Vous avez reçu en 1992 le Prix du Jury pour votre troisième long métrage, Le Songe de la lumière. Quel effet cela vous fait de venir, à votre tour, juger vos pairs ?
Je ne sais pas, c’est la première fois que je suis juré. Je pense que c’est très délicat.
Le thème de l’enfance traverse votre œuvre. Quel enfant étiez vous ?
C’est très lointain. Je l’ai un peu perdu. J’ai fait un film, La Morte rouge (pour l’exposition « Victor Erice/Abbas Kiarostami, Correspondances », ndlr) qui raconte ma première expérience de cinéma.
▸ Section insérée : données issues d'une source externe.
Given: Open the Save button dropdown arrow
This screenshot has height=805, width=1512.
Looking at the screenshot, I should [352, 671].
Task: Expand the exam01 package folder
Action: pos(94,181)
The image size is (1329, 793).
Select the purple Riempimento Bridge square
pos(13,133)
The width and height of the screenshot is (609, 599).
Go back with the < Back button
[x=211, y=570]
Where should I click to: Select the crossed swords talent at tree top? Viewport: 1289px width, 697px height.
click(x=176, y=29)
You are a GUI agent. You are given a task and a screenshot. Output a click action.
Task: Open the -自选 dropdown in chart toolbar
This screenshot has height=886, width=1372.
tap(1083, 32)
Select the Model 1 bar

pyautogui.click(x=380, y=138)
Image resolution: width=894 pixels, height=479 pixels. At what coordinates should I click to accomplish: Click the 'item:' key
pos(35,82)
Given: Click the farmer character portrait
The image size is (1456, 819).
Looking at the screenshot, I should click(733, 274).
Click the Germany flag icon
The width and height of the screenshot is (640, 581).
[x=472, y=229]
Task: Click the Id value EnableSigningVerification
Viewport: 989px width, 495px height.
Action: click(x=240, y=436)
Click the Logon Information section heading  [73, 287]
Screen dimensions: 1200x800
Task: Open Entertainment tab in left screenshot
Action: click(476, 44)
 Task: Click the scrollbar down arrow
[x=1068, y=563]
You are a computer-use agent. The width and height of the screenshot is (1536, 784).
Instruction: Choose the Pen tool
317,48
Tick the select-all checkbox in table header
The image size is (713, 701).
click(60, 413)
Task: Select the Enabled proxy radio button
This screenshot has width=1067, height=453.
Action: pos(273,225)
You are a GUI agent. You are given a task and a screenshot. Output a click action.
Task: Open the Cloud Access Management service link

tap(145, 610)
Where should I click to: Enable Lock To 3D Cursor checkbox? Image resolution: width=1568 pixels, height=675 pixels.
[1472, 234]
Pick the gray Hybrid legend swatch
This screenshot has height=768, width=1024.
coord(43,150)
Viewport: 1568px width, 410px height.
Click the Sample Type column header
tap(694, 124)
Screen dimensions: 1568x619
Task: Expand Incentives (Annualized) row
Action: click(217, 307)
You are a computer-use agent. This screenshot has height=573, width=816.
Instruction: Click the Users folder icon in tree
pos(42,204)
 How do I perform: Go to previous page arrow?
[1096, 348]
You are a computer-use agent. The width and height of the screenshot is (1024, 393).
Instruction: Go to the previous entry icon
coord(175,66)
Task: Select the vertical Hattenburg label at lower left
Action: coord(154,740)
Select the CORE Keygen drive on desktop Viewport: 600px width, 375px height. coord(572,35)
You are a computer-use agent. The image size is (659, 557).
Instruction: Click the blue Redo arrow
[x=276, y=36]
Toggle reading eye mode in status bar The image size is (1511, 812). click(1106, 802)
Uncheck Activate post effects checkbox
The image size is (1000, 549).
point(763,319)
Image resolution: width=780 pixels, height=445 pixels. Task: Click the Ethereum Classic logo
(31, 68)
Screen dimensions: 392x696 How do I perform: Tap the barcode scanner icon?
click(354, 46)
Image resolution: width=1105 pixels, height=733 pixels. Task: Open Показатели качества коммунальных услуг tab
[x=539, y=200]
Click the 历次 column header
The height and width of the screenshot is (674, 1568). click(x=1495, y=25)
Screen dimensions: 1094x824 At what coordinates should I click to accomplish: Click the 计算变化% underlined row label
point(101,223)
Mais c’est à la troisième personne du singulier, parce que cet enfant est un peu loin de moi. J’avais 6 ans. C’était une expérience fondamentale. Une révélation et aussi une expérience de terreur.
Quel film était-ce ?
Un film américain : La Griffe sanglante de Roy William Neill. La chose la plus formidable est que ce film n’a pas marqué l’histoire du cinéma, mais pour l’enfant que j’étais, c’était le film de sa vie.
Quelle est l’image ou le souvenir que vous associez au Festival de Cannes ?
C’est une image très lointaine déjà. Je suis venu à Cannes la première fois comme journaliste improvisé. J’avais 20 ans. C’était une expérience très forte. Il y avait de très grands metteurs en scène du cinéma : Robert Bresson, Luis Bunuel, Antonioni, Berlanga qui est un cinéaste espagnol formidable. Je suis venu aussi à La Semaine de la Critique avec mon premier film, L’Esprit de la ruche. Pour moi Cannes, c’est un lieu de rencontres, de gens de cinéma et de films.
Quel cinéma aimez-vous ?
Le bon cinéma. Il n’a pas de nationalité. C’est un langage universel. Le cinéma de mon enfance était le cinéma nord-américain, parce qu’il avait une distribution formidable, un peu comme aujourd’hui. J’ai commencé à voir des films dans les années 40 ! Des films de John Ford, Howard Hawks, Michael Curtis, Victor Fleming… mais je ne savais pas qui ils étaient, on choisissait les films pour les acteurs pas pour les metteurs en scène. C’était toujours un choix des enfants. A l’époque, la rencontre avec le cinéma était une expérience publique. Aujourd’hui, les enfants découvrent le cinéma à la télévision, c’est une expérience privée. Je pense que cela fait une grande différence.
Vous êtes considéré comme un des plus grands cinéastes actuels, et vous inspirez beaucoup de cinéastes…
(Surpris) En Espagne, peut-être. Parce que le cinéma manque d’une vraie tradition cinématographique, à cause de l’histoire de l’Espagne qui a été brisée par la guerre civile. Il faut avoir à l’esprit que le plus grand cinéaste de l’histoire de l’Espagne, Luis Bunuel, a été un cinéaste en exil.
Vous avez réalisé trois longs métrages en presque 40 ans. Est-ce que vous portez longtemps vos films ?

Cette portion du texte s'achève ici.